**Избранный фрагмент**

>>>

Иосиф Джугашвили, сокрушаясь о «неимоверных страданиях» «обречённых на вымирание» помещиками и капиталистами «загнанных народах», заявлял в своей речи: «Суть этого неравенства национальностей состоит в том, что мы, в силу исторического развития, получили от прошлого наследство, по которому одна национальность, именно великоросская, оказалась более развитой в политическом и промышленном отношении, чем другие национальности. Отсюда фактическое неравенство, которое не может быть изжито в один год, но которое должно быть изжито путем оказания хозяйственной, политической и культурной помощи отсталым национальностям.
Суть национального вопроса в РСФСР состоит в том, чтобы уничтожить ту отсталость (хозяйственную, политическую, культурную) национальностей, которую они унаследовали от прошлого, чтобы дать возможность отсталым народам догнать центральную Россию и в государственном, и в культурном, и в хозяйственном отношениях».

<<<

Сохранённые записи
>>>

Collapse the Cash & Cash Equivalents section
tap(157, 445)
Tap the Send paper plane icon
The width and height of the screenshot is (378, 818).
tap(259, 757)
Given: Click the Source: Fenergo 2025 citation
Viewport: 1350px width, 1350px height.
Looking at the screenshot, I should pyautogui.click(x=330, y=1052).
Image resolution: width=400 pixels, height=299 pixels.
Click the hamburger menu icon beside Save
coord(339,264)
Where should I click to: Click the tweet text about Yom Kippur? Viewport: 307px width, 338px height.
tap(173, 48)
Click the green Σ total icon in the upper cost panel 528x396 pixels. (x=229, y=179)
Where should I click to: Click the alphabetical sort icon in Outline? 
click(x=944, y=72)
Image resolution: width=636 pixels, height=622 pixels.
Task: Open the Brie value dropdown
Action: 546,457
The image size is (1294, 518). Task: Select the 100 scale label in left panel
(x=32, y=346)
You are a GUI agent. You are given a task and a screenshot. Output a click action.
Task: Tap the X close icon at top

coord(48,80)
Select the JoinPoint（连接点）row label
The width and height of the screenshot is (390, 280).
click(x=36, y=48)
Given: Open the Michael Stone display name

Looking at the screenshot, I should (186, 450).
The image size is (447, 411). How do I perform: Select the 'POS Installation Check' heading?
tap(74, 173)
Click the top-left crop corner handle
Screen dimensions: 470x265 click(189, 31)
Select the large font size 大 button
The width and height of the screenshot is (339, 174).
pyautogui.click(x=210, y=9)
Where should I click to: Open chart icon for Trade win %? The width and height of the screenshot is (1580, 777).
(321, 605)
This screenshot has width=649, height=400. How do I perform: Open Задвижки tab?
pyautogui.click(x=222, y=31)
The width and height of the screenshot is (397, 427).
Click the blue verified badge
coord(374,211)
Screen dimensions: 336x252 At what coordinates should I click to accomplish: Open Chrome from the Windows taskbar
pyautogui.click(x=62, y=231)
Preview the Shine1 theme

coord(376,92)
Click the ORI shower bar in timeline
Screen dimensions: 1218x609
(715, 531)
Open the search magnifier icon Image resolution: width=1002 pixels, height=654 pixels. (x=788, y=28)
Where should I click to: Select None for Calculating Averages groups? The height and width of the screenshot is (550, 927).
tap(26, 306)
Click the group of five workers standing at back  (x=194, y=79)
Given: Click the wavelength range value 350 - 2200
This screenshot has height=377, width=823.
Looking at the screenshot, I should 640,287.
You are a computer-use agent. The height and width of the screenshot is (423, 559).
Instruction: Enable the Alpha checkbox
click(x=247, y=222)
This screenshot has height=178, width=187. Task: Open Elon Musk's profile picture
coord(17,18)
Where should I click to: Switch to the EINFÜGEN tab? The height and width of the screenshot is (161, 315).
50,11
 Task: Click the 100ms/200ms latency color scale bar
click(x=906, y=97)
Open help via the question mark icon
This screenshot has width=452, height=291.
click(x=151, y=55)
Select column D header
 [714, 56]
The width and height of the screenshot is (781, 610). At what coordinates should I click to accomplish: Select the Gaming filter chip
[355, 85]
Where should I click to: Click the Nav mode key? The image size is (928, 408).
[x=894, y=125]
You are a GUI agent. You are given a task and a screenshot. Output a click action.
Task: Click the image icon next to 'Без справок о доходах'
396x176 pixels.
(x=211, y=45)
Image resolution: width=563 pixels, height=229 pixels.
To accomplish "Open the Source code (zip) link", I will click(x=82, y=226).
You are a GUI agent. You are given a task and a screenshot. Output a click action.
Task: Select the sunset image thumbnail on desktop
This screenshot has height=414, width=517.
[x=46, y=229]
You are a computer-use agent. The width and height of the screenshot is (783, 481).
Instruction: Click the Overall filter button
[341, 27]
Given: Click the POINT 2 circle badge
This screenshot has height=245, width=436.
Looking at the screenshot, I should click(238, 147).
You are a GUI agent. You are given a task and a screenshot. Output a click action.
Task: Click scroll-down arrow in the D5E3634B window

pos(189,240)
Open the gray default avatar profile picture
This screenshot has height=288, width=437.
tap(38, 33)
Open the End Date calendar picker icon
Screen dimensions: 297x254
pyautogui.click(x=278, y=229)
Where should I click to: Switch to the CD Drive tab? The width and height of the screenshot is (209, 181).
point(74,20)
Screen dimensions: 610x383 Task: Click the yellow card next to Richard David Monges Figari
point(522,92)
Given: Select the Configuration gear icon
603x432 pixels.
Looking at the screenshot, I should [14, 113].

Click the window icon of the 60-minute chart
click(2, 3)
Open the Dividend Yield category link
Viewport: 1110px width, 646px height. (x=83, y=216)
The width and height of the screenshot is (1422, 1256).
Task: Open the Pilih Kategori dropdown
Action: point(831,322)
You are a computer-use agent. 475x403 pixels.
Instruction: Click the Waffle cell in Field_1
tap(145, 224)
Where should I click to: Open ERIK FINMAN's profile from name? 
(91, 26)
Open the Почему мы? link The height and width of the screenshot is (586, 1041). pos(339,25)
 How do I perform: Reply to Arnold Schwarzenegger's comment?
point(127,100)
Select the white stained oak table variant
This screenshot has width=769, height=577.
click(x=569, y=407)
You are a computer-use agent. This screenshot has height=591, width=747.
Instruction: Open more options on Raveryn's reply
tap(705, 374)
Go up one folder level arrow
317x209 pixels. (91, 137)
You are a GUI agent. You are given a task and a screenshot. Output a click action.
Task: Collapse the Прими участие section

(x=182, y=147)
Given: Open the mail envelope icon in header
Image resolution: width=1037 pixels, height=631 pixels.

<<<

**Список заданий**
(a) Выведите без изменений часть фрагмента о национальном вопросе, начиная со слов «Иосиф Джугашвили, сокрушаясь» и заканчивая словами «помощи отсталым национальностям.», включительно.
(b) Изложите содержание фрагмента о национальном вопросе в двух предложениях.
(c) Какая национальность, согласно фрагменту о национальном вопросе, оказалась более развитой в политическом и промышленном отношении, чем другие?

**Ответы по номерам**
(a)
Иосиф Джугашвили, сокрушаясь о «неимоверных страданиях» «обречённых на вымирание» помещиками и капиталистами «загнанных народах», заявлял в своей речи: «Суть этого неравенства национальностей состоит в том, что мы, в силу исторического развития, получили от прошлого наследство, по которому одна национальность, именно великоросская, оказалась более развитой в политическом и промышленном отношении, чем другие национальности. Отсюда фактическое неравенство, которое не может быть изжито в один год, но которое должно быть изжито путем оказания хозяйственной, политической и культурной помощи отсталым национальностям.

(b) Иосиф Джугашвили заявлял, что по историческому наследству великоросская национальность оказалась более развитой в политическом и промышленном отношении, чем другие, и это фактическое неравенство должно быть изжито путем хозяйственной, политической и культурной помощи отсталым национальностям. Суть национального вопроса в РСФСР он видел в уничтожении унаследованной отсталости национальностей, чтобы отсталые народы смогли догнать центральную Россию в государственном, культурном и хозяйственном отношениях.

(c) Великоросская.